Action item: Take the entries that follow and return exactly the lines from the one holding "Сообщить об уязвимости (103, 1405)" through the one holding "Сообщить о нарушении (98, 1372)", both included. Nothing else is needed.

Listed entries:
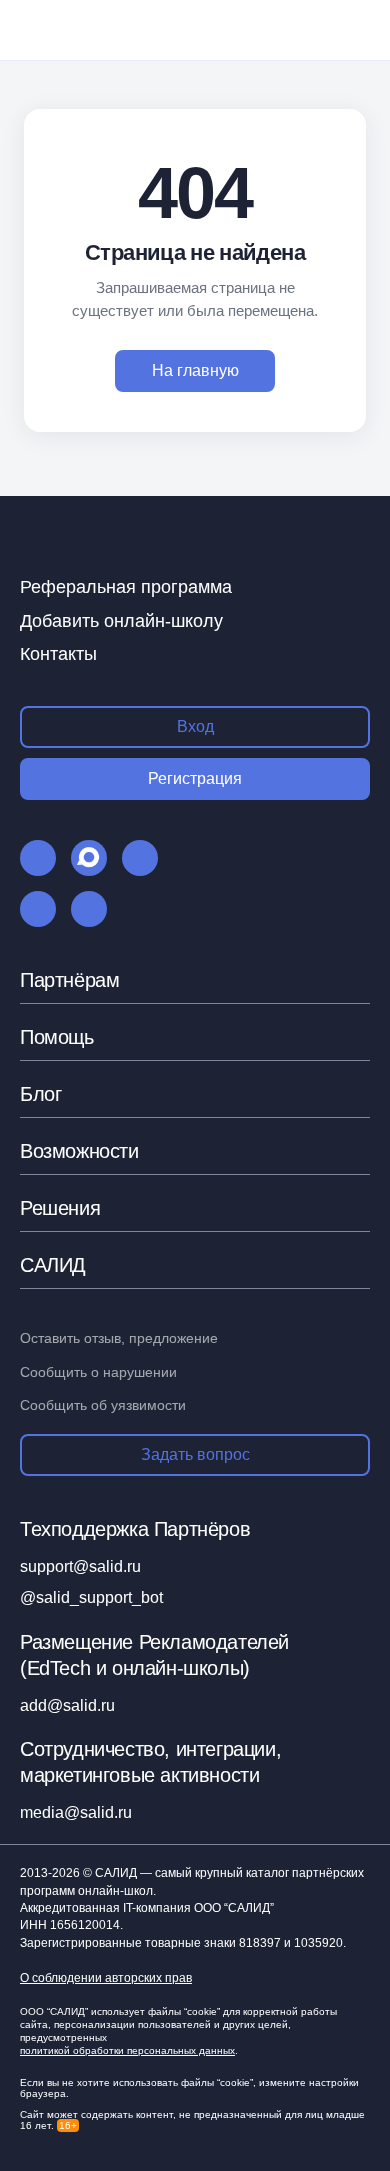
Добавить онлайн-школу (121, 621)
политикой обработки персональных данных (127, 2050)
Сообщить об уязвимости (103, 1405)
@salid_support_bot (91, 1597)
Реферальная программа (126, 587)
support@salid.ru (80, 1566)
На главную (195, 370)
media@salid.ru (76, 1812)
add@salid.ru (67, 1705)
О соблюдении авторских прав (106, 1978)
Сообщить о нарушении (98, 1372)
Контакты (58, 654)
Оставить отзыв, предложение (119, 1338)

---

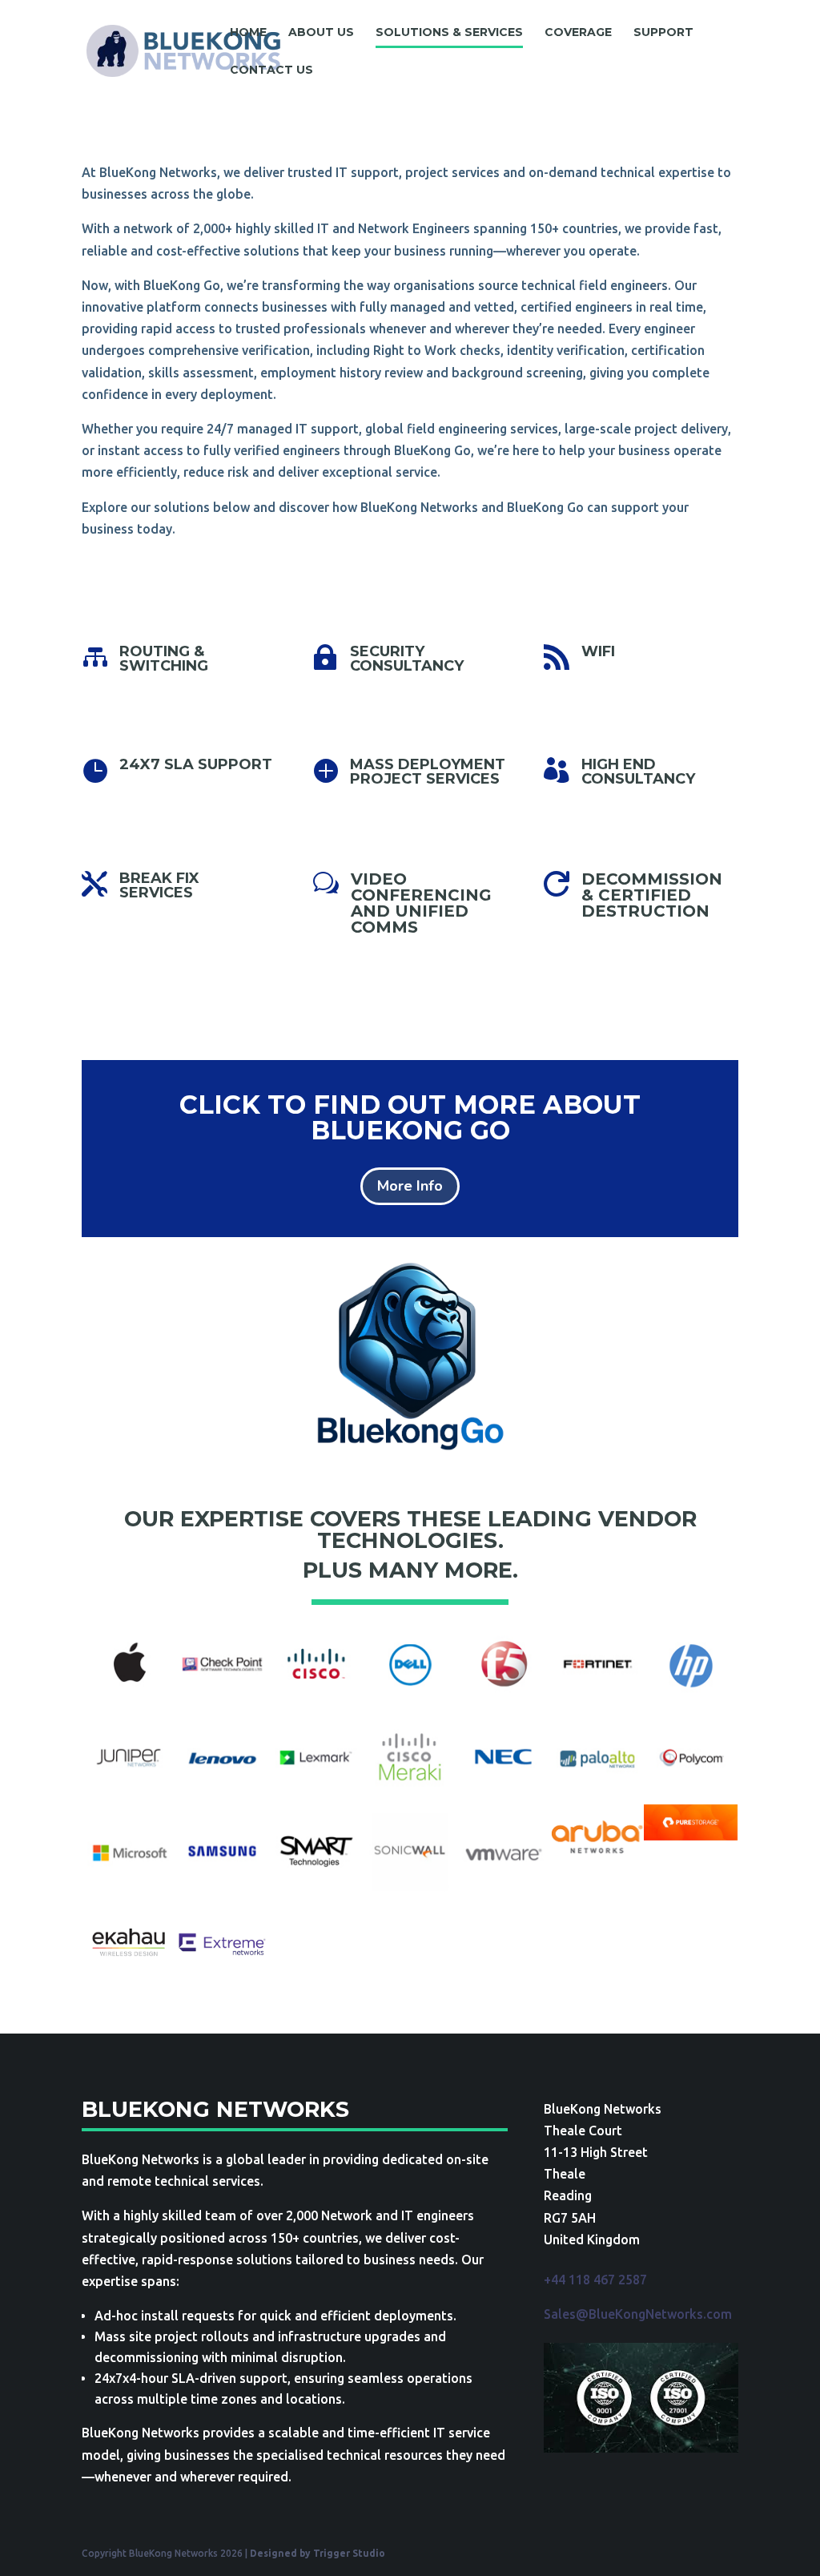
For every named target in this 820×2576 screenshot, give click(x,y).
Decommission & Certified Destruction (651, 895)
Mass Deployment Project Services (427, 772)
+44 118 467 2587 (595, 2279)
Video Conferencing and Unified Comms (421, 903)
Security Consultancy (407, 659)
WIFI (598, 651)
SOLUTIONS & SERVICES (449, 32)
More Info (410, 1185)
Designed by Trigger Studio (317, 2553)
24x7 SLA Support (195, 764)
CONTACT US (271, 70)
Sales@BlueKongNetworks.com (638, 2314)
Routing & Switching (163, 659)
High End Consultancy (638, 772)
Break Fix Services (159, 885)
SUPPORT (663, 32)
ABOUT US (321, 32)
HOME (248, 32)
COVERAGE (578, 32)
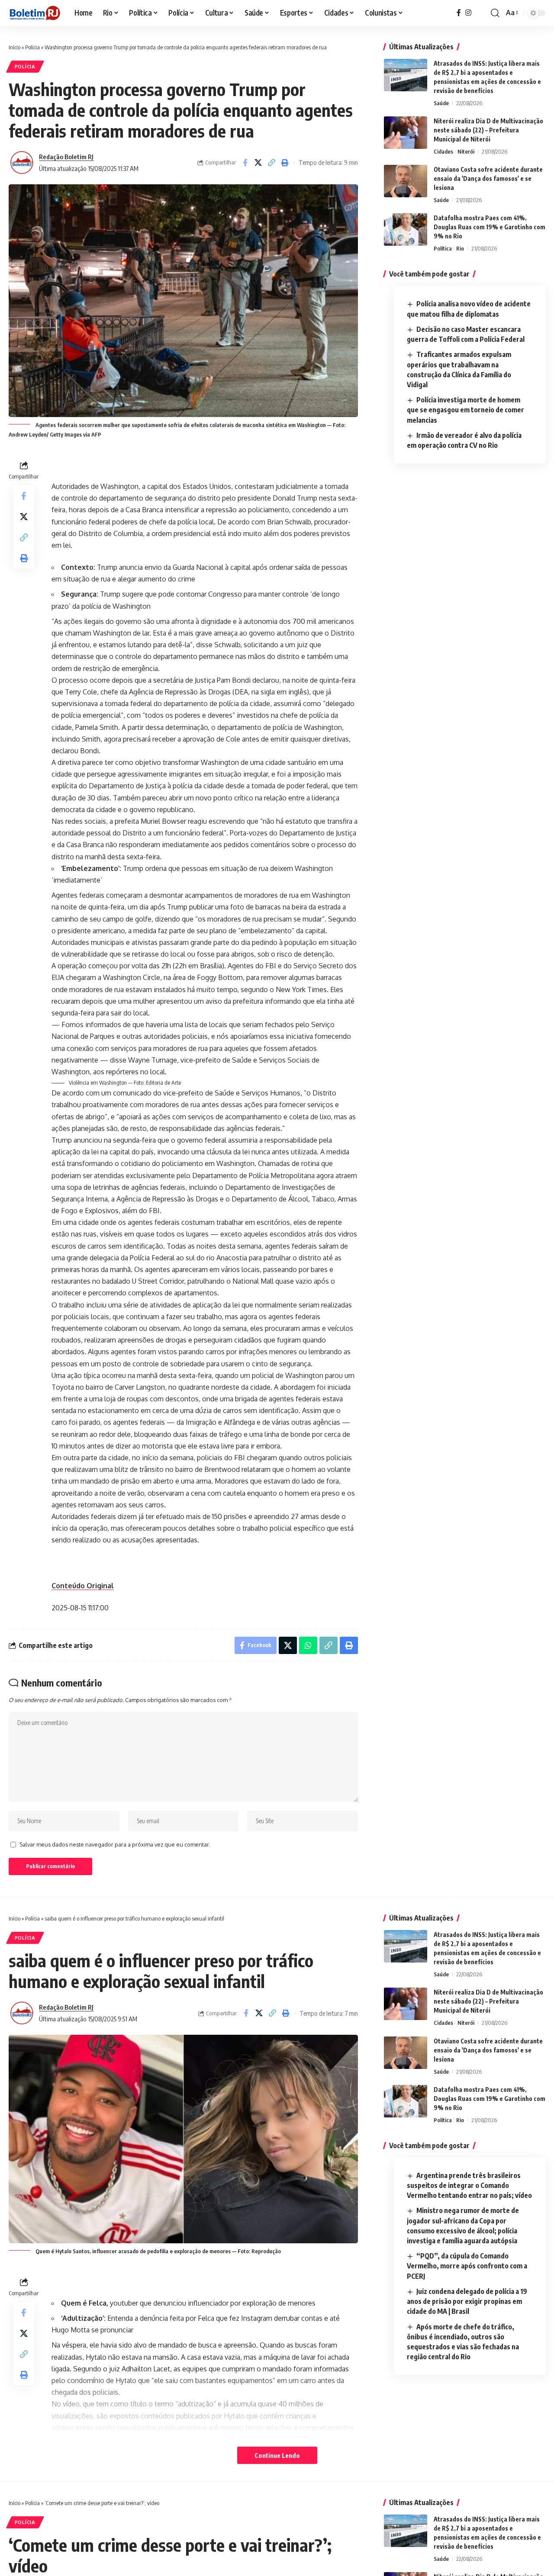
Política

Solved problem:
Сообщить об уязвимости (103, 1405)
@salid_support_bot (91, 1597)
Реферальная программа (126, 587)
support@salid.ru (80, 1566)
На главную (195, 370)
media@salid.ru (76, 1812)
add@salid.ru (67, 1705)
О соблюдении авторских прав (106, 1978)
Сообщить о нарушении (98, 1372)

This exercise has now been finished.